Under Indiana law, vehicles are placed in a tax classification based on value. This value is determined by using the price of the vehicle and applying an adjustment factor based upon Consumer Price Index data related to increases in new automobile prices. This data is entered into the BMV's STARS system in order to automatically calculate excise taxes when vehicles are registered. In some circumstances, the STARS system did not apply the adjustment factor, which caused some vehicles to be misclassified.
Snemis continued by saying "all previously misclassified vehicles will be reclassified using the proper data. Anyone who overpaid will be notified by mail and provided a pre-printed claim form, per Indiana law, to obtain a refund with interest. Hoosiers affected by this miscalculation can expect to receive a letter within about 30 days," said Snemis.

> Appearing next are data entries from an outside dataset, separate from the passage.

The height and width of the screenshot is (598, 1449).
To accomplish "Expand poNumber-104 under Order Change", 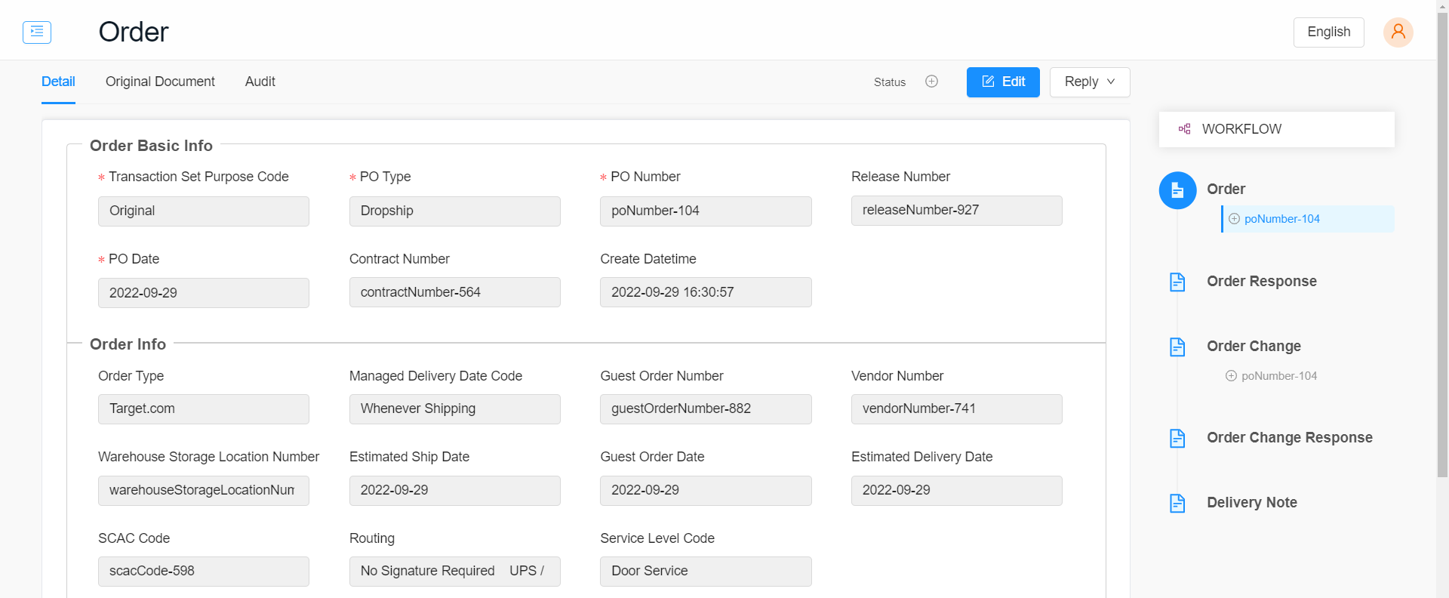I will click(1231, 376).
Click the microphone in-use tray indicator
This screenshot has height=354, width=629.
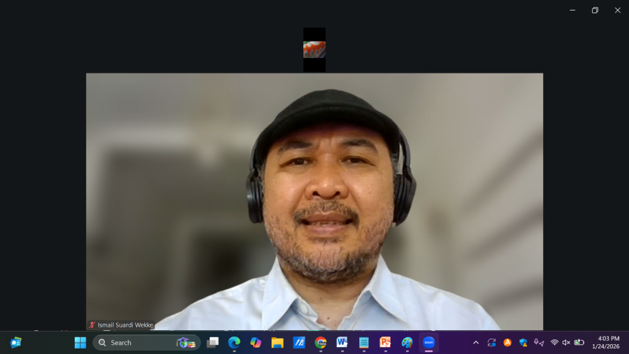click(x=539, y=342)
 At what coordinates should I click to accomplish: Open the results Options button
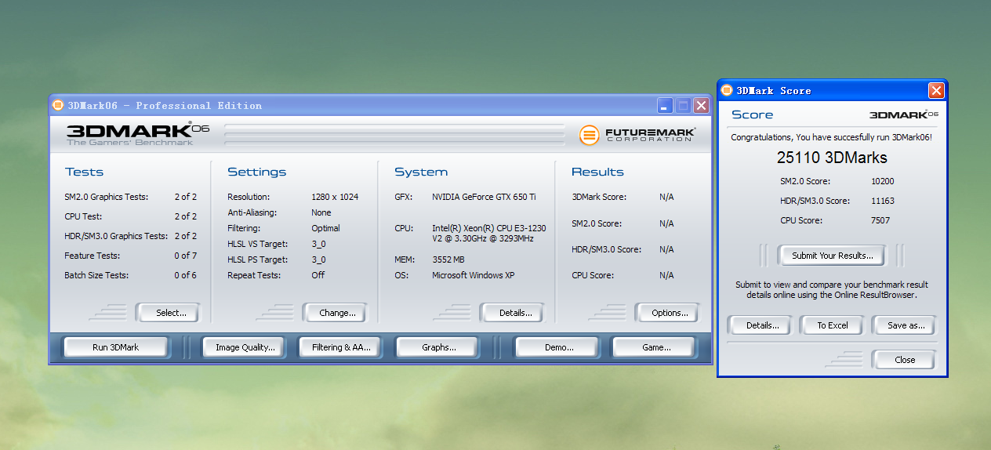[x=670, y=313]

The BMV has issued about 60 million registrations and collected about $3.4 billion in excise taxes since 2006. While final data is not yet available, it is believed that about 180,000 individuals were affected by this miscalculation, and the total refund is about $29 million plus interest.
The BMV distributes excise taxes to county and local governments on a regular basis. To mitigate the impact to local governments, the state will cover the upfront cost of refunds to taxpayers and will recoup the overpayment by adjusting distributions to local governments over the next two years. Additionally, the state will cover all interest payments.
Governor Mike Pence authorized BMV Commissioner Don Snemis to hire an independent consulting firm to audit the BMV’s processes, procedures and STARS system.